Caris curled close, resting her ear over his clockwork metal heart. “Just this once, lie to me?”

Nathaniel closed his eyes, tightening his hold on her at the ache in her voice she didn’t try to hide. “Is that what you truly want?”

She was quiet for a time, the only sound between them the rustle of the leaves above from the passing breeze. A few petals fell from the flowers blooming overhead, drifting slowly down to the ground. “No.”

Caris was pragmatic in a way that he loved. She’d never shied away from a difficult engineering project and seemed to face the war and all its many agonies with the same resolute determination. But he knew how much taking up the crown and claiming a bloodline when she’d lived her life as someone else weighed on her. He knew, too, if her road had been different—if Eimarille’s desire for power had been less—they’d be married by now, because there was no life he’d ever live without her.

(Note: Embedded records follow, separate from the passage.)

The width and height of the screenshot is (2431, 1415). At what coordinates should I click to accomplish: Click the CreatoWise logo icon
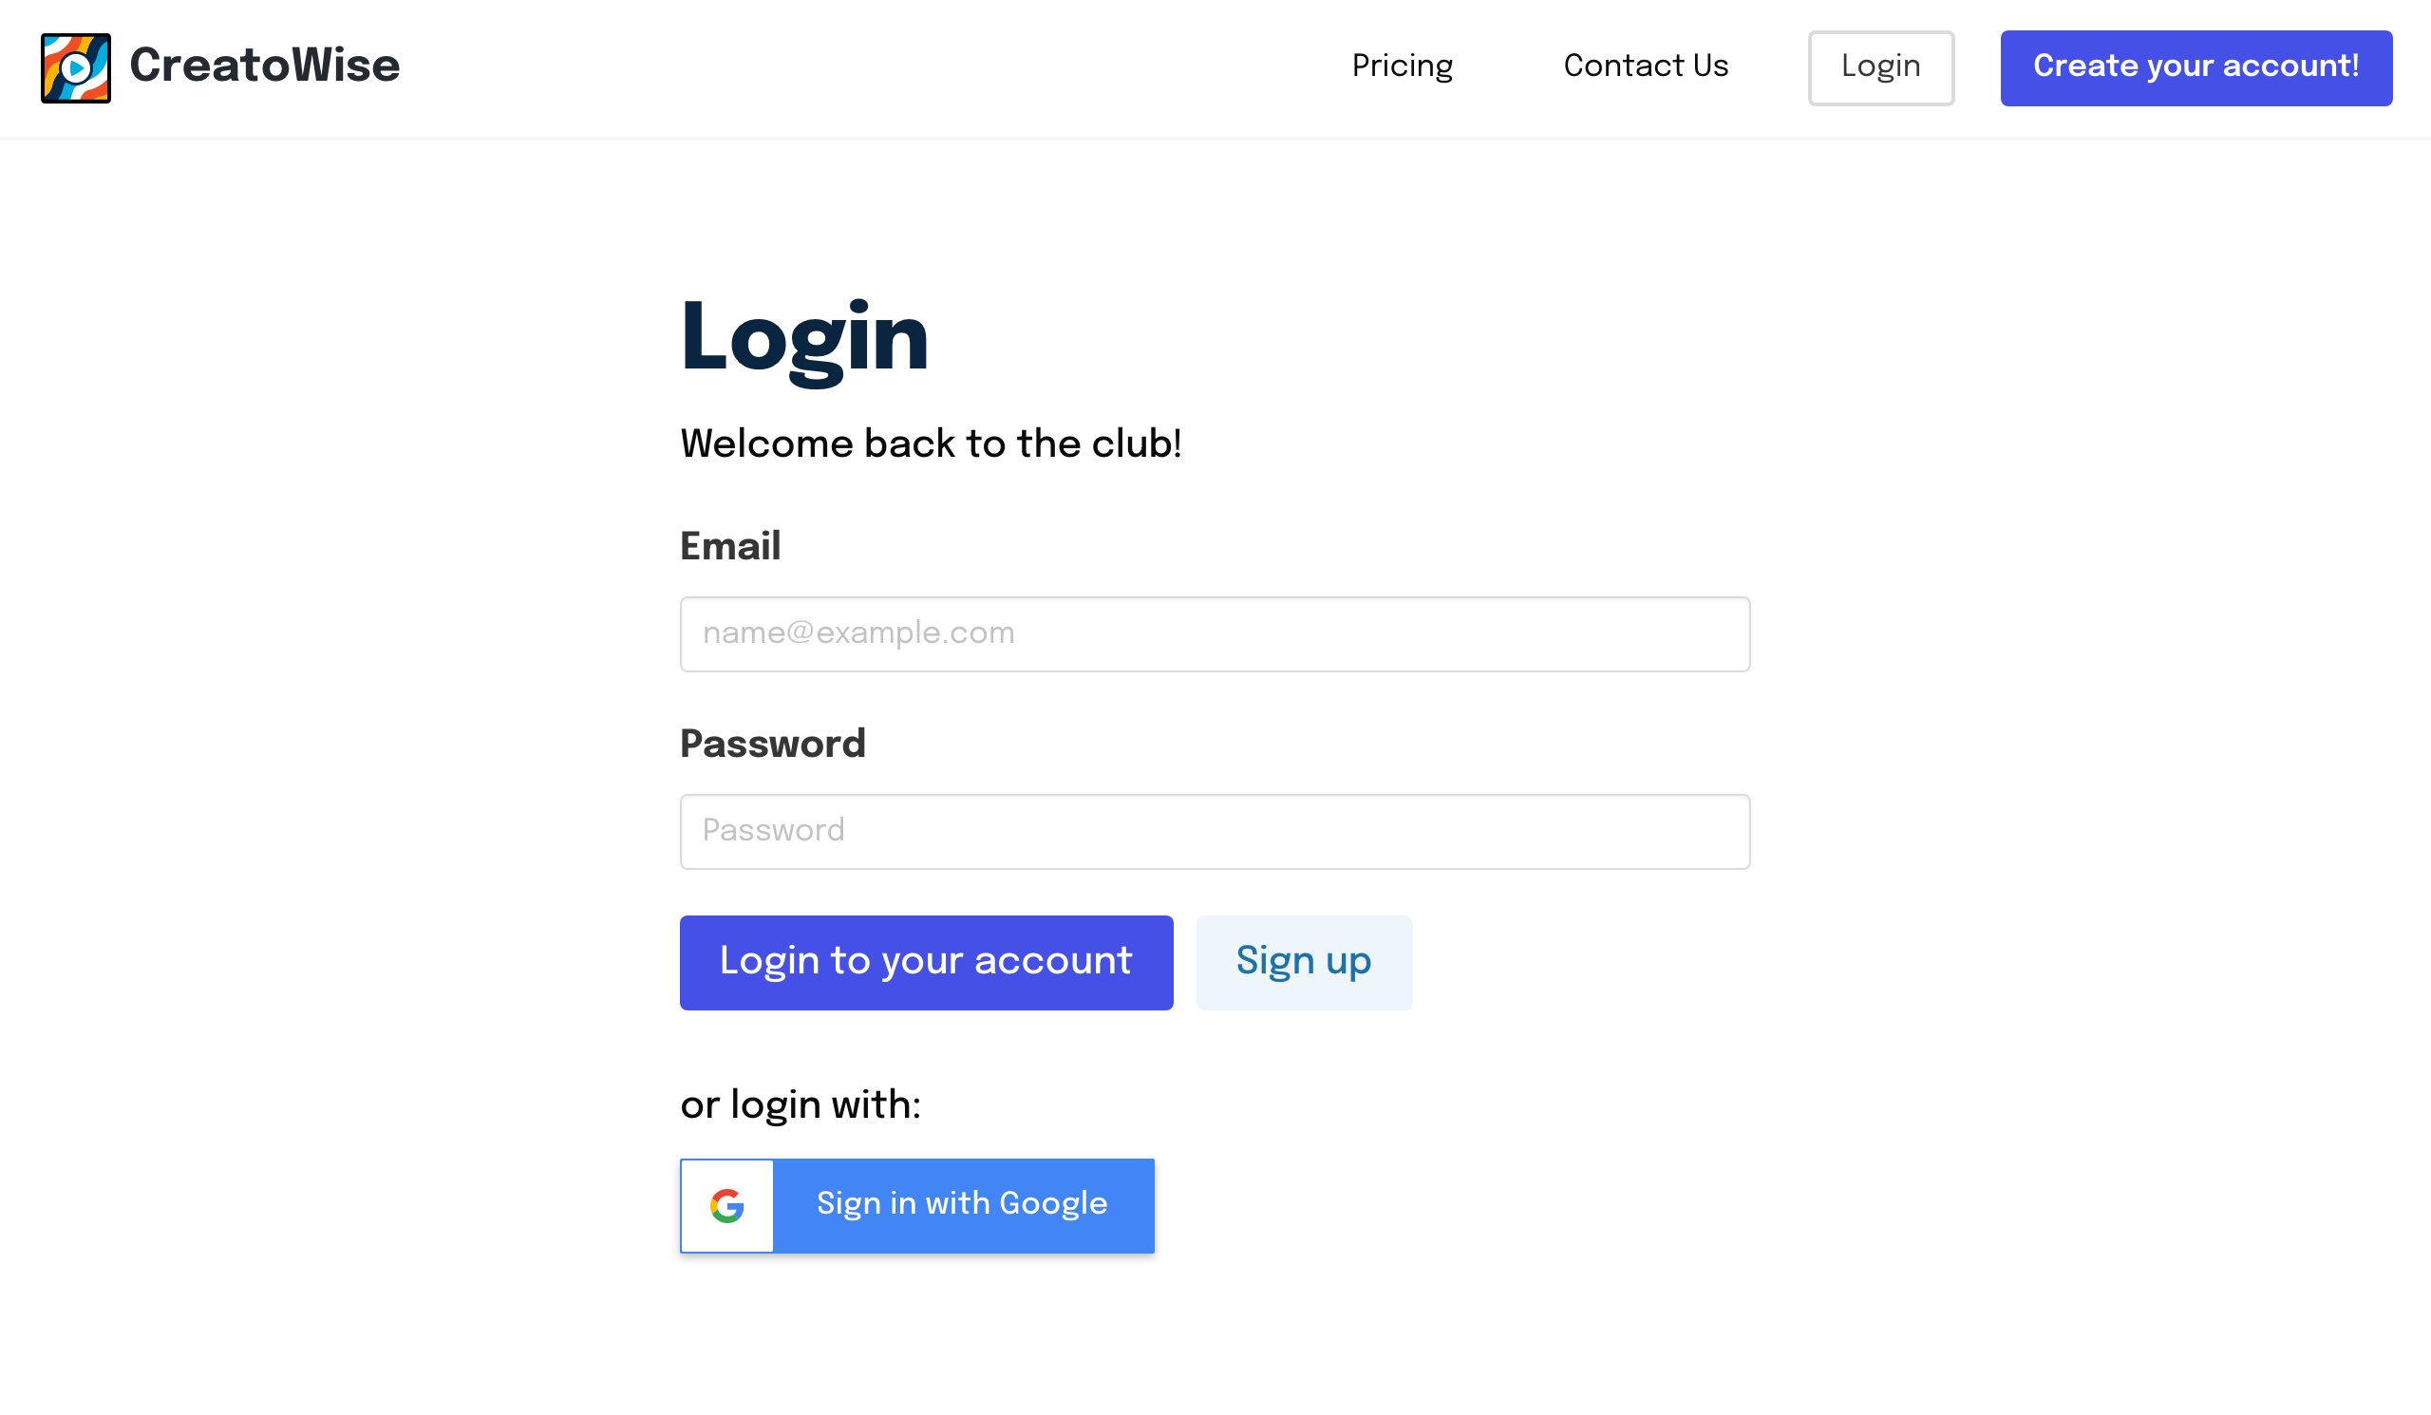click(x=74, y=68)
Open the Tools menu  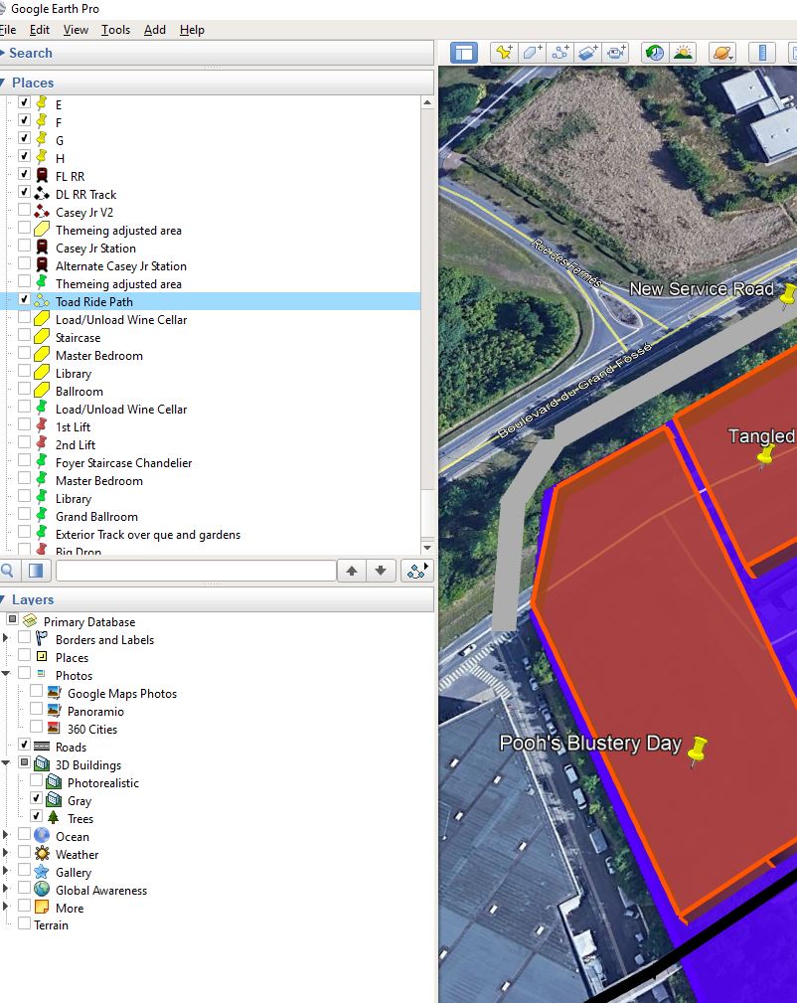click(115, 30)
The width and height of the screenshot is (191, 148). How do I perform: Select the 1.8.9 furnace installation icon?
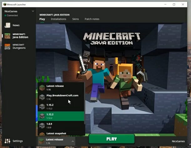42,126
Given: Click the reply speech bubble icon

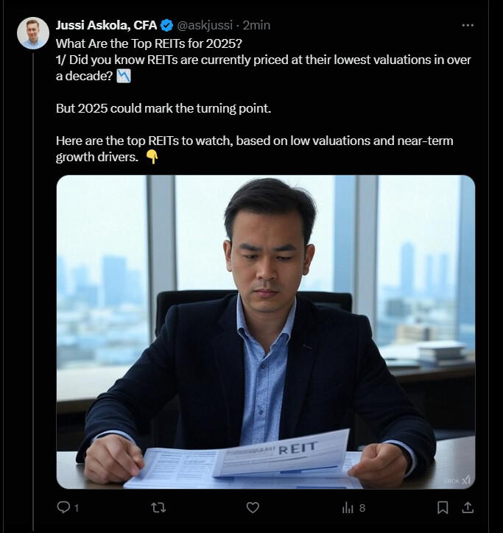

“I want to grow old with you,” Nathaniel confessed. “I want children with you, however we may have them.”

“I want that, too.”

“I just don’t ever want to hurt you.”

Caris sighed softly, shifting on the bench so she could rest her head on his shoulder once again. “You never could of your own free will.”

Nathaniel swallowed. “Promise me, no matter what, you’ll do what you must.”

Because the world was bigger than just the two of them as cogs, and as much as he wanted to be selfish and have her to himself, he knew she was learning to put the world first, as any good queen must. He respected her for that—loved her for it, even—because it spoke of the type of person she was in the face of everything.

Caris let go of his hand so she could press her palm over his clockwork metal heart and the scars that held it in place. When she spoke, her voice was steady enough. “I promise.”

It was all he could ask for.

Twelve

SOREN

Soren peered over the top of the parapet at the shimmer of moonlight on the Celestine Lake’s black waters. The pier in the distance was marked by lit lanterns interspersed along its length. Gas lamps that had been destroyed during the attack last summer had been replaced, as had the pier that acted as the main dock for the Warden’s Island. Submersibles had sunk the steamboat used to ferry wardens and tithes across the poisonous waters. The wardens didn’t have a functioning dry dock to begin a rebuild, but the Tovan Isles had sent a replacement at the tail end of winter, along with their yearly tithe quota.

The new steamboat was anchored on the opposite shore, manned by a full crew of wardens and automatons. Soren had wanted to board that steamboat every day since its arrival, but he hadn’t stepped foot off the Warden’s Island since his return, bound by Delani’s order to remain. Presently, he’d found no way off the island save one. Caris’ offer was a chance for Soren to leave the place that had made him into the man he was to become someone he’d left by the wayside in some other life.

All he had to do was give up everything he was.

“You’re not on wall duty this month,” Delani said from behind him, drawing Soren out of his thoughts.

“I wanted to clear my head. Am I allowed to do that?”

Delani came to stand next to him, resting her hands against the stone wall. The breeze blowing down the Eastern Spine was cool but not freezing, a hint of summer yet to come. “You aren’t a prisoner.”

“You haven’t let me off the island in months.”

“I have my reasons.”

“Yes, one in particular won’t leave me alone.”

Caris had tried to meet with him every day for the past week, politely persistent in a way he’d never known royalty to be. She was doggedly determined to change his mind, believing he was the answer to whatever prayers she’d given up to the star gods. He didn’t know how to tell her that he didn’t—couldn’t—want what she was offering but that some part of him wanted to take the way out just to see someplace that wasn’t here.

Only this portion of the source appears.